You paste your metrics into ChatGPT, ask for analysis, and get back something that reads like a first-year MBA textbook. The instinct is to blame the model. But the problem is almost always the input.

A recent analysis from Opinionated Intelligence lays out a framework that matches what most heavy AI users eventually figure out through trial and error: LLMs produce generic output when they can't tell your situation apart from thousands of similar ones in their training data. The fix isn't better prompts. It's better context, and a specific kind of context.

The Same Numbers Tell Opposite Stories

Consider a product with 5 million monthly active users and 80% daily engagement. Sounds healthy. Now add one detail: average session length is 30 seconds.

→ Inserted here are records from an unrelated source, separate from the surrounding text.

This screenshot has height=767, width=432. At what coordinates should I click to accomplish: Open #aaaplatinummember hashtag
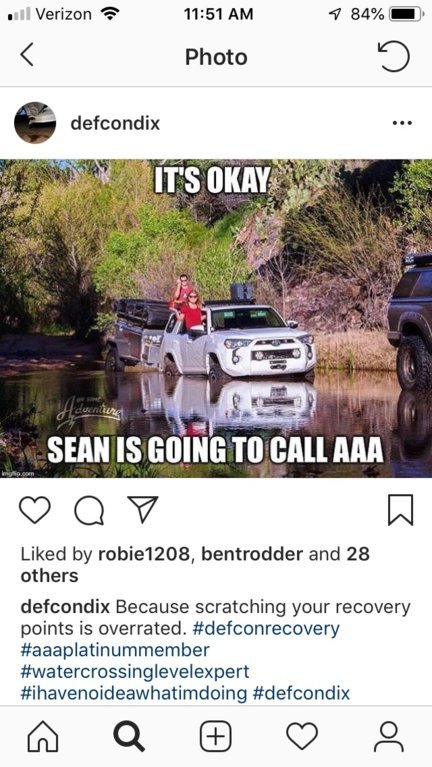coord(115,651)
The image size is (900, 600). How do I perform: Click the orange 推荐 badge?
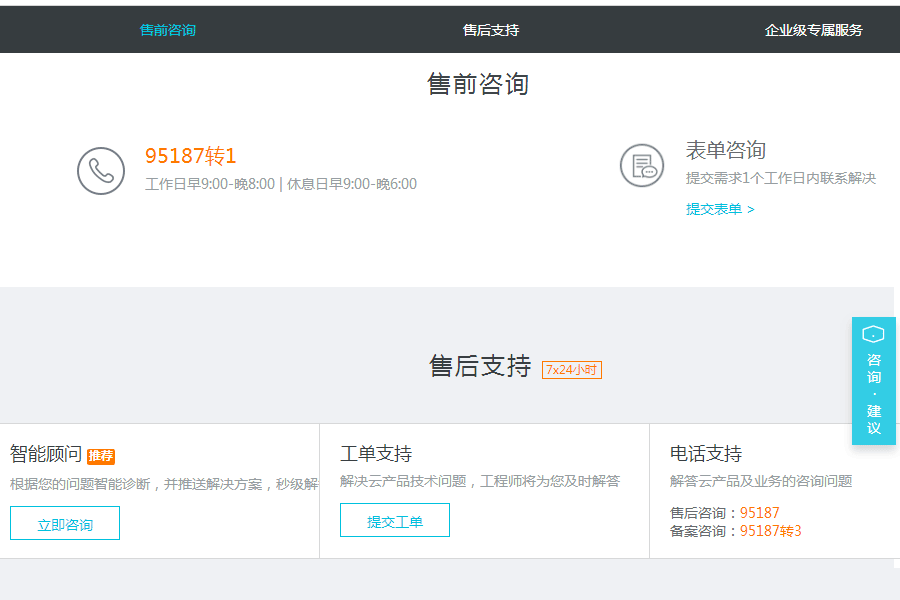(x=101, y=456)
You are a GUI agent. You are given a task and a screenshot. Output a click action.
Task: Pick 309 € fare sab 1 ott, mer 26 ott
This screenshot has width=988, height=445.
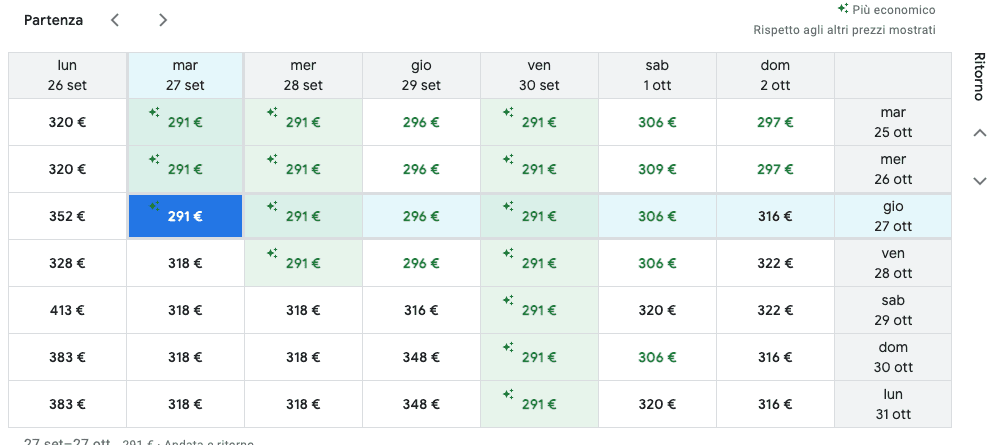[x=657, y=169]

Is that bad? If it's a social media app, yes. If it's Venmo, where a 30-second session means "I paid my friend and left," it's exactly what you want. The product category completely flips the interpretation, but most people never think to include it when asking an AI for analysis.

Without that context, the model picks the most statistically common interpretation from its training data. For short sessions, that's usually "low engagement." It presents this assumption as a conclusion and moves on. You get a confident-sounding answer that happens to be wrong for your specific case.

Orthogonal Context Beats Deeper Data

The core insight is worth internalizing: breadth of context matters more than depth on any single axis.

Feeding an AI five different engagement metrics (DAU/MAU, session length, retention rate, actions per session, time on page) gives it correlated data points that all describe the same dimension. It's like giving someone five slightly different photos of the same side of a building and asking them to describe the whole structure.

What actually works is providing independent data points across different dimensions:

  • Scale: users, revenue, team size
  • Engagement: session patterns, feature usage
  • Category: what the product actually is and who it's for
  • External factors: subsidies, promotions, partnerships inflating numbers

Each new dimension eliminates competing interpretations. With enough orthogonal context, only one coherent story remains, and that's the one the AI will tell you.

A Diagnostic Signal, Not a Failure

This reframes generic AI output from a frustration into useful feedback. When Claude or ChatGPT gives you something bland, it's telling you that your input didn't contain enough information to distinguish your situation from the general case. The generic response is a signal that you need to add a different type of context, not more of the same type.

Five practical rules emerge from this:

  1. Include metrics from at least three independent dimensions
  2. Always specify your product category and target user
  3. Name any external factors distorting your numbers (promos, subsidies, seasonal spikes)
  4. Call out anything unusual about your situation explicitly
  5. Treat vague output as a prompt to add more orthogonal detail

This isn't just theory. Anyone who has spent real time with AI analysis tools has noticed the pattern: a simple question with rich, varied context consistently outperforms a sophisticated question backed by thin data. Now there's a name for why.